# a few questions about these cars



## pass4mo_wagn (Oct 8, 2008)

i have a passat turbo and im bored with it, its quick but not sporty at all. i have came from mk3 and aircooled beetle so im used to the agility of those cars and the passat doesnt have that. im looking for a happy medium between class and nimbleness. 
my question are these s4's and s6's have wat im looking for even though they are bigger cars?
im young so insurance is an issue im at a $160 dollar premium a month for liability alone on the passat am i looking to pay more? haha seems like a dumb question but my friends mazdaspeed3 is full coverage is 100, so im just wondering if its cuz its a vw.
my final question is i have heard that these 5 cylinder turbo engines are incredibly reliable is this true?
any input would be great thank you


----------



## Harold (Jul 31, 2000)

*Re: a few questions about these cars (pass4mo_wagn)*

It is what I would consider more of a GT tourer type of the car. Some UrS owners like to refer to their car as Ms. Piggy, as in handles like a pig. What do you expect from a 2 ton car? My guess is that you would be disappointed in the handling.
However drop the hammer at 3k rpm and the acceleration will put a big smile on your face. There are people out there with 250-300k miles on the motor.
More info if you want to read at:
Audiworld, s-cars.org, quattroworld, etc .


----------



## URSledgehammer (Oct 3, 2008)

*Re: a few questions about these cars (Harold)*

I would not call a UrS4/6 car nimble at all, but the grip in the car is excellent. These cars are more of a sledgehammer, early day European muscle. If you want a tossible package I say look else where. 

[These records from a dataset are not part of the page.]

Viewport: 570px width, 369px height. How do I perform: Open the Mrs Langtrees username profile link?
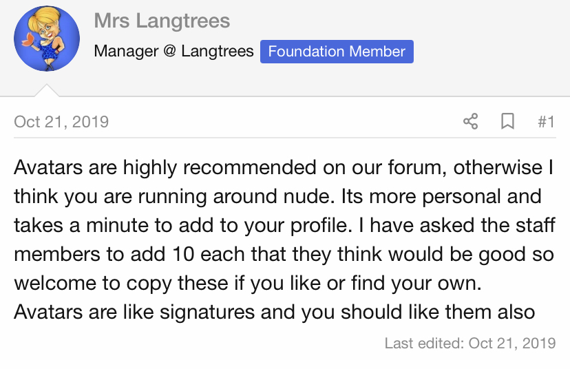[162, 21]
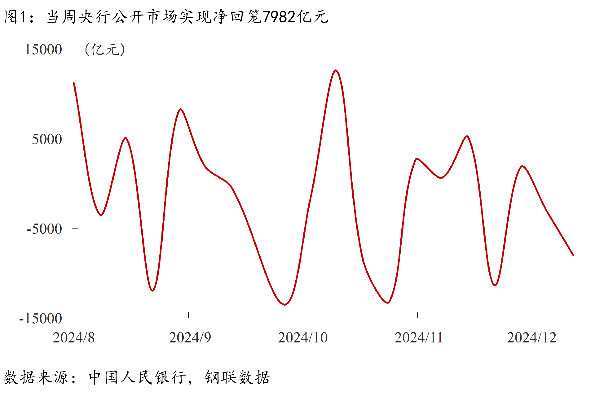Select the 2024/9 x-axis label
The height and width of the screenshot is (396, 595).
pyautogui.click(x=190, y=337)

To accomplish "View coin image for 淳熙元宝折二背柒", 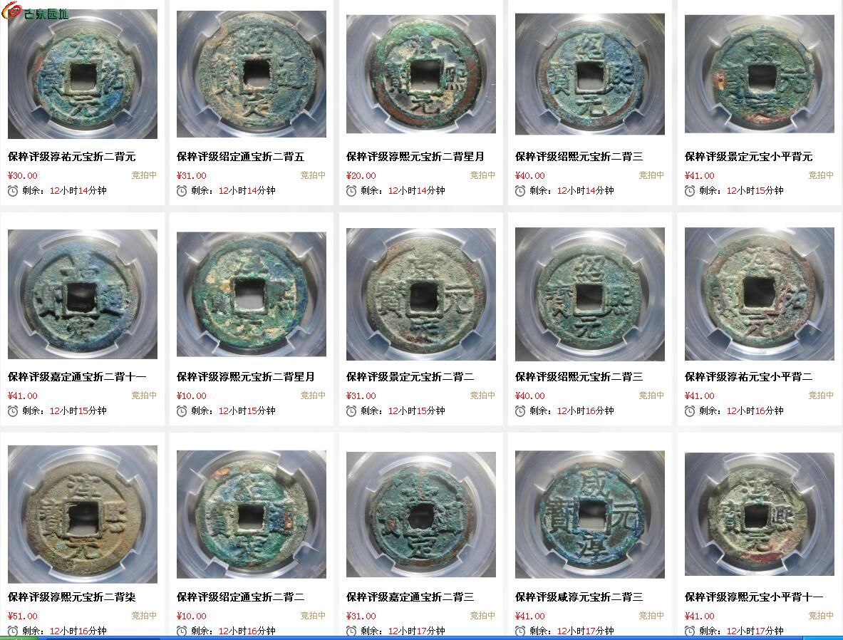I will 82,514.
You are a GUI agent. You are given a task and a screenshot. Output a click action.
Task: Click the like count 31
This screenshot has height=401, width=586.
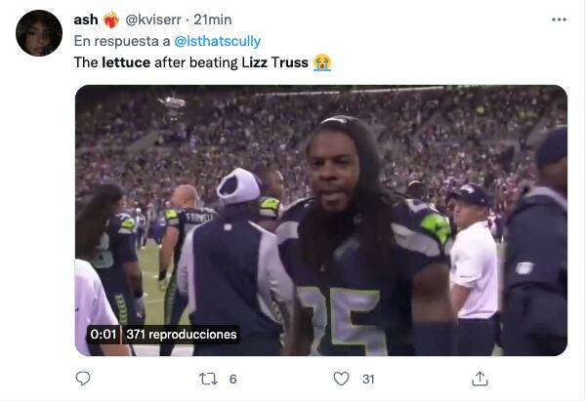pos(369,379)
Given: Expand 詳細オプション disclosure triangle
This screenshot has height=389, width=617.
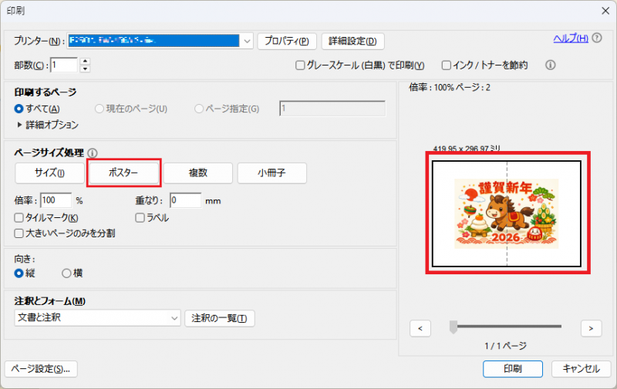Looking at the screenshot, I should pyautogui.click(x=19, y=124).
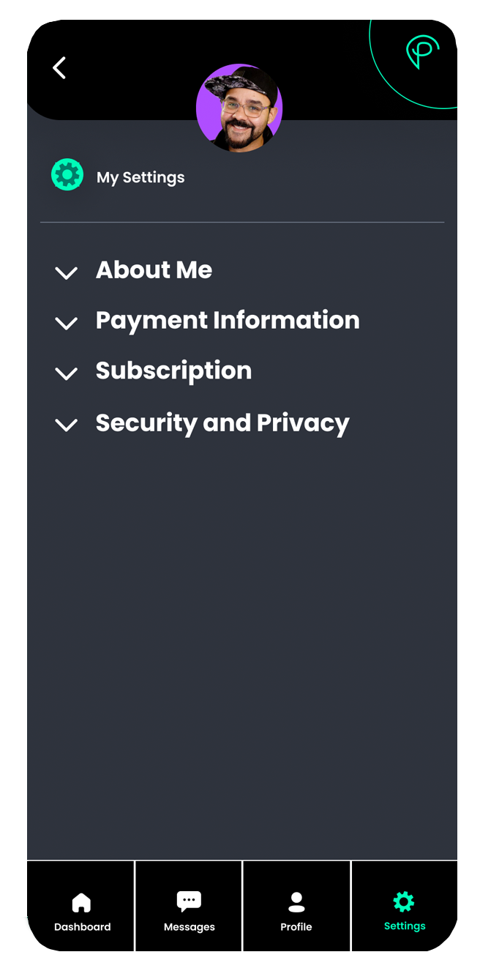This screenshot has width=480, height=971.
Task: Click the About Me heading text
Action: point(154,270)
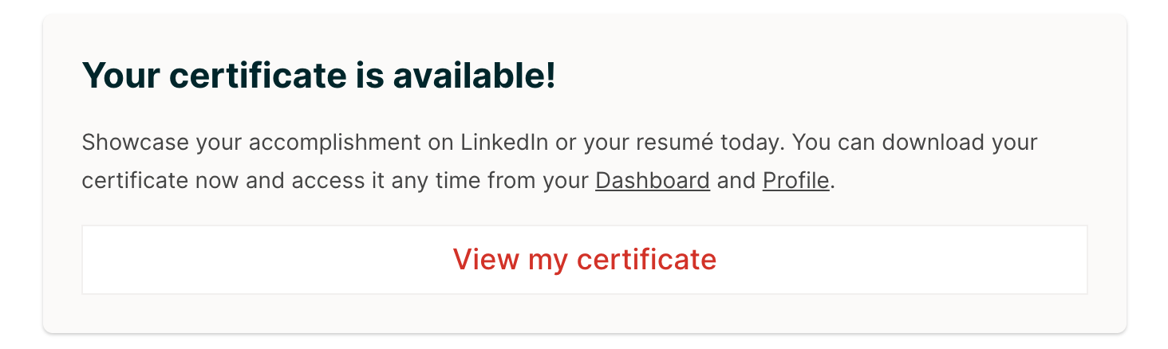
Task: Click the word "download" in the description
Action: tap(933, 143)
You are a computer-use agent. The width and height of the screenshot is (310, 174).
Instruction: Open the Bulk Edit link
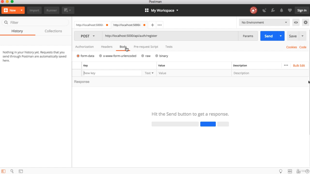(x=299, y=65)

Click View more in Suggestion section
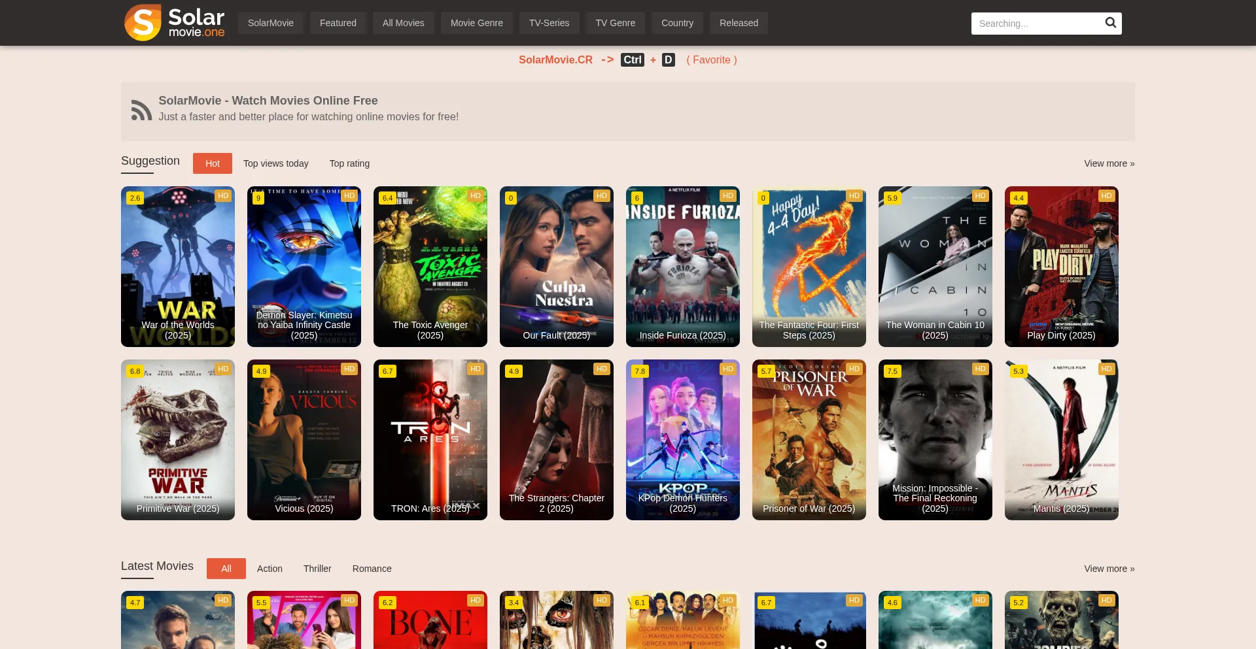tap(1109, 163)
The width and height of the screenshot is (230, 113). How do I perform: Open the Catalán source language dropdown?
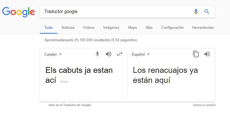point(53,55)
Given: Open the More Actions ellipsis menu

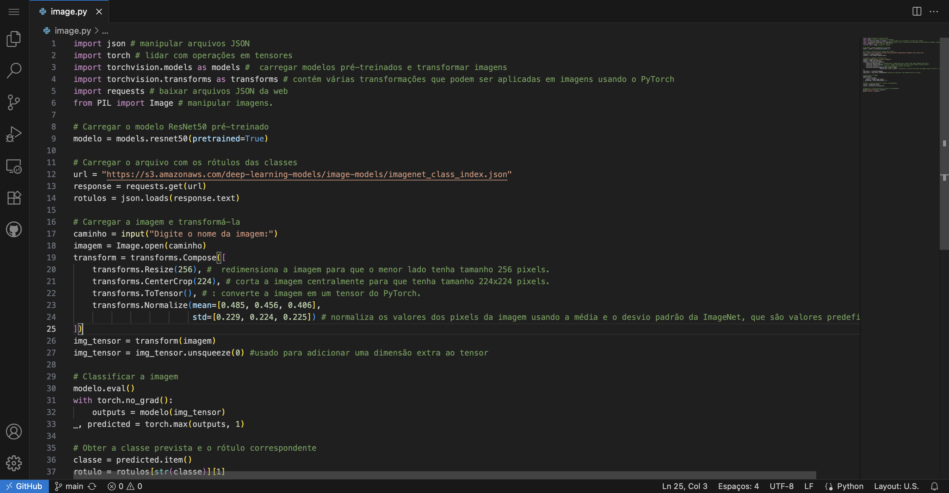Looking at the screenshot, I should click(x=934, y=11).
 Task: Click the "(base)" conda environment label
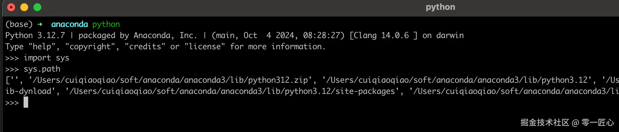coord(19,24)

_Modified by URSledgehammer at 7:39 AM 7-6-2009_


----------



## coldshoturs6 (Jul 25, 2009)

*Re: a few questions about these cars (pass4mo_wagn)*

I disagree about the car not being tossible. It depends alot on how you have the suspension set up. My 1995.5 S6 Avant terrorizes Porsches at the track. But I have camber plates, externally adjustable konis and H&R springs. But all those handling goods don't do anything if you have a standard alignment. My car is running 0 toe and -2.0 camber all four corners i found a great alignment shop that helped me get my car set up to drive the way i want and still have decent tire life. Also alot of people run cheap tire after spending buckets of money on new suspension. Many times at the track i have seen people running Toyo t1r's or goodyear f1 and they aren't made for superior handling. I run Yokohama AD07 or AD08's they grip. You car will only handle as good as the weakest link.


----------



## URSledgehammer (Oct 3, 2008)

*Re: a few questions about these cars (coldshoturs6)*

I guess the term tossible is subjective, but when compared to a similar setup E36 M3 IMO the M3 feels a lot more agile. I wasn't saying the car couldn't be set up to handle better, just that better packages are available if handling is your main concern.


----------



## coldshoturs6 (Jul 25, 2009)

*Re: a few questions about these cars (pass4mo_wagn)*

I wasn't trying to be an $ss. All i was saying is that my wagon is not Miss piggy or and understeering pig. I agree that an e36 BMW M3 would feel more nimble.The urs models have a very tunable suspension platform.


----------